Melihatmu melindungiku sampai terluka membuatku sadar kalau kau memang selalu
melakukannya untukku. Kau, Mawar Ungu, orang yang selalu melindungiku dari
balik bayangan. Dan Masumi Hayami, pria keras yang melindungiku dengan caranya
yang lain.” Maya menghela napas untuk meredakan emosinya akan ingatan masa
lalu. “Dan saat itu aku semakin sadar, kalau sebenarnya aku … sudah jatuh cinta
padamu.”
Maya terkekeh dengan
suara lirih. “Aku sendiri tidak tahu kapan rasa itu mulai ada. Sayangnya, saat
aku menyadari perasaanku … kau sudah bertunangan dengan Nona Shiori.”
Pengakuan Maya membuat
jantung Masumi berdegub kencang. “Kau tahu, saku sangat bahagia mendengarnya.

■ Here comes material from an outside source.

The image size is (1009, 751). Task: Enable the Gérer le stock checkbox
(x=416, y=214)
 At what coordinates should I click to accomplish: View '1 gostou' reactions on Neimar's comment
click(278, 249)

Aku
sudah jatuh cinta padamu sejak dulu.”
Mata Maya menatap sendu.
“Tapi aku dulu tidak layak untukmu.”
“Jangan berkata seperti
itu.” Masumi kembali menarik Maya kedalam pelukannya. Dia merasa lega mendengar
pengakuan Maya tentang perasaanya. Selama ini Masumi hanya tahu Maya mencintainya
sejak malam yang mereka habiskan bersama di Astoria. Ternyata jauh sebelum itu
mereka berdua sama-sama memendam rasa.
“Sudahlah, tidak ada
gunanya membahas masa lalu. Yang penting, sekarang aku ada disini, bersamamu.”
Maya tersenyum saat Masumi mengusap rambut panjangnya.
Senyum Maya menular.
Masumi ikut tersenyum lalu mendaratkan sebuah kecupan di kening kekasihnya.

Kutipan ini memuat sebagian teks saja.